A Hydroxylated Zwitterion Enables Dual-Modal Synergy for Stable Zinc-Iodine Batteries

Abstract

Aqueous zinc-iodine(Zn-I₂) batteries face a universal challenge: soluble polyiodides formed at the cathode migrate to the zinc anode, causing severe active-material loss and Zn corrosion. Here, we report a hydroxylated betaine-type zwitterion that enables dual-modal interfacial control at both electrodes in Zn-I₂ batteries. At the zinc anode, the synergistic sulfonate-hydroxyl pair disrupts the Zn²⁺ hydration shell, decouples Zn²⁺-SO₄^2- interactions, increases the Zn²⁺ transference number, and promotes preferential (002) deposition below a compact, zwitterion-derived solid-electrolyte interphase. At the iodine cathode, the ammonium-hydroxyl pair captures polyiodides to suppress shuttling while maintaining an electrochemically beneficial polyiodide concentration.

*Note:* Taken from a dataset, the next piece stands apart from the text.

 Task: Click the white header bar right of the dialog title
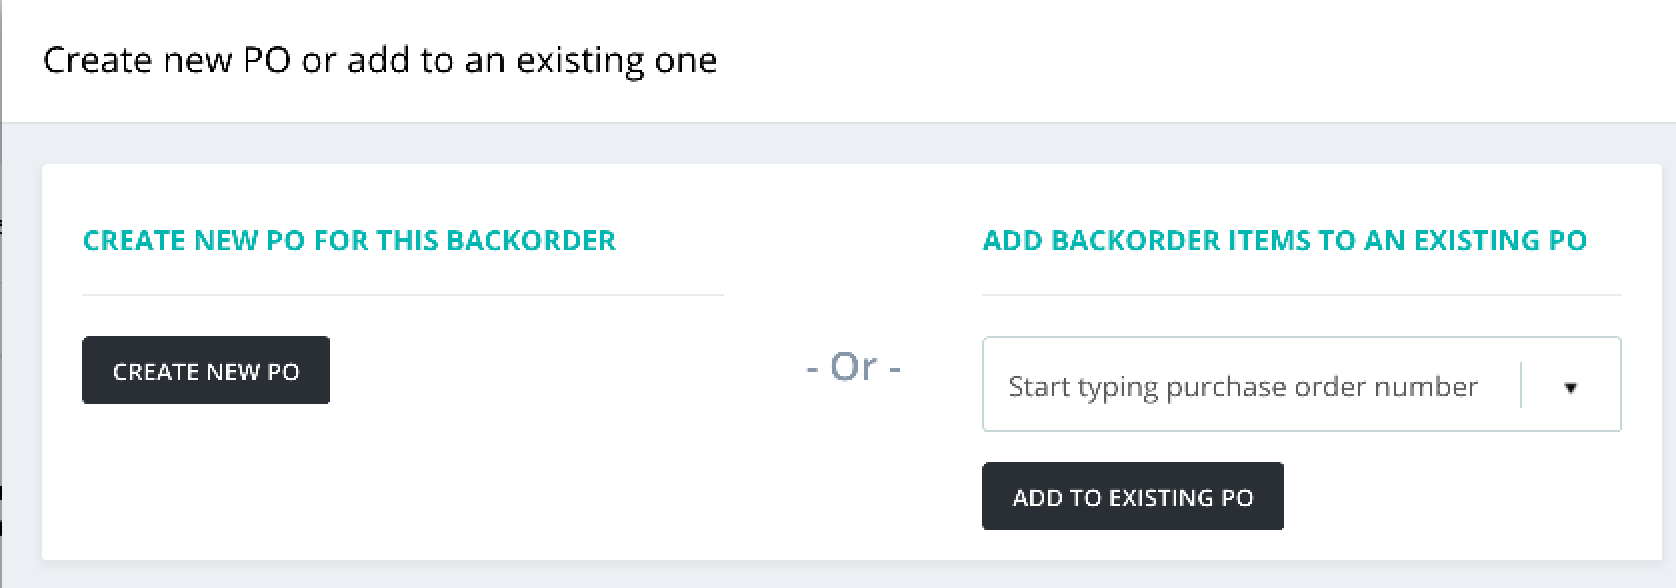pyautogui.click(x=1200, y=61)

Owing to this adaptive regulation, Zn||Zn symmetric cells and Zn||Cu half-cells exhibit exceptional cycling stability (>8000 h) at 1 mA cm^-2 ; Zn-I₂ full cells deliver 50,000 cycles at 20 A g^-1 with an ultralow per-cycle capacity fade of 0.00012%; and pouch cells (42.9 mg cm^-2 of I₂) show only 0.026% capacity loss per cycle. This work establishes a paradigm of adaptive interfacial control that reconciles the distinct electrode processes in Zn-I₂ batteries.